Keywords: Xenopus embryos ; Midblastula transition ; DNA injection ; CAT enzyme expression ; Actin-CAT fusion gene

Source: Springer Online Journal Archives 1860-2000

Topics: Biology

Notes: Summary Previous papers have reported that DNAs exogenously injected into Xenopus laevis fertilized eggs are expressed only at and after the midblastula transition (MBT). We have injected fertilized eggs of Xenopus laevis with circular plasmids that contained bacterial chloramphenicol acetyltransferase (CAT) genes connected to the promoter of viral genes (pSV2CAT and pAd12.E1aCAT) or the Xenopus cardiac actin gene (actin-CAT fusion gene), and examined whether these DNAs are expressed during the stage before the MBT. We found that expression of CAT enzyme can be detected before the MBT when CAT genes connected to viral promoters were injected.
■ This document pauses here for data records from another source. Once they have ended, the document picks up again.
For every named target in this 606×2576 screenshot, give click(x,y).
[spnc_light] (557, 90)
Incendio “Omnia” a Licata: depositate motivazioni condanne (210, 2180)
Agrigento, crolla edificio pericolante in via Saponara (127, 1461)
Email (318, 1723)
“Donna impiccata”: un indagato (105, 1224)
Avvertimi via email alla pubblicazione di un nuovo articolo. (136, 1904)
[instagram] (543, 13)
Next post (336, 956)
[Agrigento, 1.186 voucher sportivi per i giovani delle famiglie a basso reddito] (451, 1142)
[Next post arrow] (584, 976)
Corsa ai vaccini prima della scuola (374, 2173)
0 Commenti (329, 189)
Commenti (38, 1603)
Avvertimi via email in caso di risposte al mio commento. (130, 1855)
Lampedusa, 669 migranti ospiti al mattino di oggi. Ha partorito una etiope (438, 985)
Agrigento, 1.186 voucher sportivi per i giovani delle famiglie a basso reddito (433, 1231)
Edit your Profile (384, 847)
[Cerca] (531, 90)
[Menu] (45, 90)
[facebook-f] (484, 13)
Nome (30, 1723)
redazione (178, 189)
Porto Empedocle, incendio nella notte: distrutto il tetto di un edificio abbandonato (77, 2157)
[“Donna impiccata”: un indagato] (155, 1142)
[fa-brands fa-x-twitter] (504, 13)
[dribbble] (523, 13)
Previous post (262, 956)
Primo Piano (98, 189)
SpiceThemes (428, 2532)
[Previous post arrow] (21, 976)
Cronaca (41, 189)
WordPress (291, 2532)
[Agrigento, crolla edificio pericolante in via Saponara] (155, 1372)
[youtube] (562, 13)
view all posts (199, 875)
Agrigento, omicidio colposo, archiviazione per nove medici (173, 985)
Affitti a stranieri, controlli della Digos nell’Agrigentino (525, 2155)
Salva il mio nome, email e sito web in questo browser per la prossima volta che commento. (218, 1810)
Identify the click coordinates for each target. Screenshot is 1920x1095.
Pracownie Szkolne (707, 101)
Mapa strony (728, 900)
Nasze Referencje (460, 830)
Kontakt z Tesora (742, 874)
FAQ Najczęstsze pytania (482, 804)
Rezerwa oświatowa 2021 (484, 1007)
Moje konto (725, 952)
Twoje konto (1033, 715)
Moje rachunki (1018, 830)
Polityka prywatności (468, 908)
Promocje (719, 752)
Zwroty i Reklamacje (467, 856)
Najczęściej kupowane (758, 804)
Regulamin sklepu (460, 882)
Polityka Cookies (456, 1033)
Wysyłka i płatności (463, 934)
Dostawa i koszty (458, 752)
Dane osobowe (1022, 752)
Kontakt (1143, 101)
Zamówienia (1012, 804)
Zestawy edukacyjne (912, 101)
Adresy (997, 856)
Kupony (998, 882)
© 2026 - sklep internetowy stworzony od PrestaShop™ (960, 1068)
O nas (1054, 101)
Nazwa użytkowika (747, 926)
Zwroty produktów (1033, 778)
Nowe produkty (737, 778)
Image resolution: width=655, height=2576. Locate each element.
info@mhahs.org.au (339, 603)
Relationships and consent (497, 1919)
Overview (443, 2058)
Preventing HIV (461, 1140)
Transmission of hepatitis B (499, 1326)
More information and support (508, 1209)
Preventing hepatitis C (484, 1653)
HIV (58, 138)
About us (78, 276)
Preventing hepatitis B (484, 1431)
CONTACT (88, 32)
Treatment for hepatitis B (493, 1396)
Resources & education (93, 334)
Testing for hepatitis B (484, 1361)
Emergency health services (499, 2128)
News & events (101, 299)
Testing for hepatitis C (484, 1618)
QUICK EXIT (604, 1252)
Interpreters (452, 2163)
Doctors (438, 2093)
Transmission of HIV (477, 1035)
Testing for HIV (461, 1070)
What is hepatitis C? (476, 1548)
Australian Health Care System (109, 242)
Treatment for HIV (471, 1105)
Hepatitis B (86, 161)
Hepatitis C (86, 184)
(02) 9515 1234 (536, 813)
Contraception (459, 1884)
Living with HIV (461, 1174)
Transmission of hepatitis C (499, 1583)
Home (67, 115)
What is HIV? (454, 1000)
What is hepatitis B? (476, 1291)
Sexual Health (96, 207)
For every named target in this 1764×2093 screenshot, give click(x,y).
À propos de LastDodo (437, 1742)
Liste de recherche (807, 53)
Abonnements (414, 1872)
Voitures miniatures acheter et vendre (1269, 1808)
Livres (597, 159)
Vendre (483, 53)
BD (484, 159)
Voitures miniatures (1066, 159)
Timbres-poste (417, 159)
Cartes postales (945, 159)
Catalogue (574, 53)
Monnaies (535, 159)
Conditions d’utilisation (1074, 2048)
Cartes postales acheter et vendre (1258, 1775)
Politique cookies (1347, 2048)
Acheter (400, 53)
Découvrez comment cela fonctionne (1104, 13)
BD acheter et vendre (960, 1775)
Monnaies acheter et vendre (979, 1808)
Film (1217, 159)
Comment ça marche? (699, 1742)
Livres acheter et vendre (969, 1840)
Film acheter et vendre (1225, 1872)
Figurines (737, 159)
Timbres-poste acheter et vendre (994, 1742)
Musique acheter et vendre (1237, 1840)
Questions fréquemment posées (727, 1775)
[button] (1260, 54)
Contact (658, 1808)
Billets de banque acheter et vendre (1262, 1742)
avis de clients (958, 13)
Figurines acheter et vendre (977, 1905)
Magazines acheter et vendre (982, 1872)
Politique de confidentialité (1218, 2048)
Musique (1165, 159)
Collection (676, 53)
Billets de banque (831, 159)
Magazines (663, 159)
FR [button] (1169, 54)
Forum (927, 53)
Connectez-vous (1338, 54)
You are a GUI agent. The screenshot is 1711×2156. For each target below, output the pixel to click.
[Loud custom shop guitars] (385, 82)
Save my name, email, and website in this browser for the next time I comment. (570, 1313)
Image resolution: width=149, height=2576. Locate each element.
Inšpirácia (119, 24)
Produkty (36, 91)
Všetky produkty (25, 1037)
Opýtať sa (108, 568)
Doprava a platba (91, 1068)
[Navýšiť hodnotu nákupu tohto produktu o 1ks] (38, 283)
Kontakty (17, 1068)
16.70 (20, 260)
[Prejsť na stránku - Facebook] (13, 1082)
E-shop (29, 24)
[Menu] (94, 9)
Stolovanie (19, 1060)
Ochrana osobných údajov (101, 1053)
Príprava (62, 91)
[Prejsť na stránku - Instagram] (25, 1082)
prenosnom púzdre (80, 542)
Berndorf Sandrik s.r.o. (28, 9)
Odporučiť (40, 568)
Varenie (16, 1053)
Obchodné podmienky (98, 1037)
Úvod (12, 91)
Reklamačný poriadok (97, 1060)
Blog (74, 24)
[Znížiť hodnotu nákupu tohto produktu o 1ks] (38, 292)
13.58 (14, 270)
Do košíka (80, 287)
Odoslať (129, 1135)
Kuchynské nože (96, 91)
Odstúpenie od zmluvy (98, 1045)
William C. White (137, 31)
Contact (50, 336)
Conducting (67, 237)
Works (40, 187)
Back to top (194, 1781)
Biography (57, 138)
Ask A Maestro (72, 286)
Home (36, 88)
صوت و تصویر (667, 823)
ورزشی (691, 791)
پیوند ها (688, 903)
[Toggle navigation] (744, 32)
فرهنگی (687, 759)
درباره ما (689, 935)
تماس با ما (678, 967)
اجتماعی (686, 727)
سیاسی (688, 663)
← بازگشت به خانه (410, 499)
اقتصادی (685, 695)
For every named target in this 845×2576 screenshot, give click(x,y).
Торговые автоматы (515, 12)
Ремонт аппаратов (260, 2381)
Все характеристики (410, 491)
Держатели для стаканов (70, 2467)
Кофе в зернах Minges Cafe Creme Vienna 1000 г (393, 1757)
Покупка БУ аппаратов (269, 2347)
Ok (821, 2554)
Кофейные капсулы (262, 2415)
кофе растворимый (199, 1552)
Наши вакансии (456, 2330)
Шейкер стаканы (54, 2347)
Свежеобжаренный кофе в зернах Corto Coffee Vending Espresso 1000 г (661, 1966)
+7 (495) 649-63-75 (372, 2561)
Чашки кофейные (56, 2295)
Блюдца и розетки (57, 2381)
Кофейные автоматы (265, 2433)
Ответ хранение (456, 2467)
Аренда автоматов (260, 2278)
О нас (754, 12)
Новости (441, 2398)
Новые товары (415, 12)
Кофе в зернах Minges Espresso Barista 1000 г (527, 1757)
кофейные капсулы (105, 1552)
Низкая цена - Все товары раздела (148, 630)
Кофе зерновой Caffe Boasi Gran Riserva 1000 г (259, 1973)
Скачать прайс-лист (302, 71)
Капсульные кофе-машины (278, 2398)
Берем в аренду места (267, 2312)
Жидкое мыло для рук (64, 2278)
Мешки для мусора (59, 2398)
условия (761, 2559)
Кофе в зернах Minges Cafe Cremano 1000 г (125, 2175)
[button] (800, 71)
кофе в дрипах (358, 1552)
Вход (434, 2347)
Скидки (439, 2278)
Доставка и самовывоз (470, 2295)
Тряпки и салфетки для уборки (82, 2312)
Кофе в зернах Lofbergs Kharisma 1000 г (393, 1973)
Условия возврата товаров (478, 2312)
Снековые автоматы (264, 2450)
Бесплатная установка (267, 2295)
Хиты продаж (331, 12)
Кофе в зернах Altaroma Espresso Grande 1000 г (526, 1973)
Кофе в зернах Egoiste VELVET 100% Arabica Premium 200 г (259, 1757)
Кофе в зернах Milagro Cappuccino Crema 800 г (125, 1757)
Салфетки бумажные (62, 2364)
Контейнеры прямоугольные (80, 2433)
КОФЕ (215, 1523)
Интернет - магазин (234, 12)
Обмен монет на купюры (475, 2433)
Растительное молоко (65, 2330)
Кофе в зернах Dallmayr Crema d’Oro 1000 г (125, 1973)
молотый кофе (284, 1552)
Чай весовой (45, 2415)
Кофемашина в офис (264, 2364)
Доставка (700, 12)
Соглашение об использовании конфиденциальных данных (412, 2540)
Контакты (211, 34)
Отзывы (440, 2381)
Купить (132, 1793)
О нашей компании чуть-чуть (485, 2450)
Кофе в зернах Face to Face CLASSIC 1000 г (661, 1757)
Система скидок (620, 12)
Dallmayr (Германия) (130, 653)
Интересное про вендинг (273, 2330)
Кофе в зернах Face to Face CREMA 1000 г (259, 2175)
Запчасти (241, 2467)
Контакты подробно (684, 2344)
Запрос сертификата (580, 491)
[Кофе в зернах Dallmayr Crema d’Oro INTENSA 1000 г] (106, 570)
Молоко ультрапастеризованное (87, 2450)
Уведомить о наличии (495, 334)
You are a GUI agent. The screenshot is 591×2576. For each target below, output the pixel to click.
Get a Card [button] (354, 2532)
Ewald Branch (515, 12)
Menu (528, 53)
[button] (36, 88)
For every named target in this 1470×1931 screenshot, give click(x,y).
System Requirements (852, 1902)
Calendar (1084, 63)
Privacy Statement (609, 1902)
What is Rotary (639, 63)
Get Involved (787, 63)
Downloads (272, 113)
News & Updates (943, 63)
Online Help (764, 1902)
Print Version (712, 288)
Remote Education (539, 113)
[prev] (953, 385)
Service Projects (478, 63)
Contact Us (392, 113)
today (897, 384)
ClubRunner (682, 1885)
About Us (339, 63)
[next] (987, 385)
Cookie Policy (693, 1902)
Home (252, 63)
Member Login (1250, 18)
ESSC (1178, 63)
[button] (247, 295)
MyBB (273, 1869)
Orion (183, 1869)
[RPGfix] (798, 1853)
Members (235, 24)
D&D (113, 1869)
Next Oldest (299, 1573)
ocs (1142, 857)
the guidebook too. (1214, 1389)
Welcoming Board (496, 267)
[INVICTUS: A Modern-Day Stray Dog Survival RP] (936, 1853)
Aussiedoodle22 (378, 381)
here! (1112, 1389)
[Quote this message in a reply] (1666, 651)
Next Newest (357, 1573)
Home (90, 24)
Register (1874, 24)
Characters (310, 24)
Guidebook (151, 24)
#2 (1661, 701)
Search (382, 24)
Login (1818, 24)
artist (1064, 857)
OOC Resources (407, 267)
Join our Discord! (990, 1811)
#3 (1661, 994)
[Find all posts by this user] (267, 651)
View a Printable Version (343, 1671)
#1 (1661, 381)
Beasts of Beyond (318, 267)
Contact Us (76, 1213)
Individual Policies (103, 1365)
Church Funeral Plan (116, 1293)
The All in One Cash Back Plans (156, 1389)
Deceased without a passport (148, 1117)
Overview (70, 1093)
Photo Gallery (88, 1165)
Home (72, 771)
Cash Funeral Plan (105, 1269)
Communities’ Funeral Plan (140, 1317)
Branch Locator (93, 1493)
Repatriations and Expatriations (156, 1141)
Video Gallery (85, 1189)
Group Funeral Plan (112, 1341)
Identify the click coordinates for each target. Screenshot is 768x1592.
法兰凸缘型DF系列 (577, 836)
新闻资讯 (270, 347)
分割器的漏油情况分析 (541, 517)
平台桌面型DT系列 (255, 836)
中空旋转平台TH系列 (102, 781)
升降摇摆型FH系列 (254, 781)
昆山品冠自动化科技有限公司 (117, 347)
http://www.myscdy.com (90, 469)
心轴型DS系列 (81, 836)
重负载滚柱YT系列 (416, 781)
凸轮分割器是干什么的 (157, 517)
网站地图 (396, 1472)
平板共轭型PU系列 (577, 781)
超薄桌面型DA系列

The activity was low during the cleavage stage on a per-embryo basis; however, the time course of the accumulation of the CAT enzyme activity roughly paralleled the increase in cell number. Therefore, CAT enzyme activity per cell was constant during cleavage and did not change dramatically before and after the MBT stage. CAT mRNA level, detected by CAT antisense RNA, was roughly proportional to the levels of CAT enzyme. Therefore, we assume that the observed enzyme activity reflects the transcriptional activity of injected CAT genes before and after the MBT. When the actin-CAT fusion gene was injected, however, no enzyme activity was detected until embryos had reached the neurula stage, a stage when endogenous actin genes are first activated. On the basis of these results, we conclude that the concept of an initial transcriptional activation of exogenous genes at amphibian MBT has to be changed. We propose that the expression of polymerase-II-transcribed genes is regulated by the nature of the promoters connected to the genes rather than by changes associated with MBT.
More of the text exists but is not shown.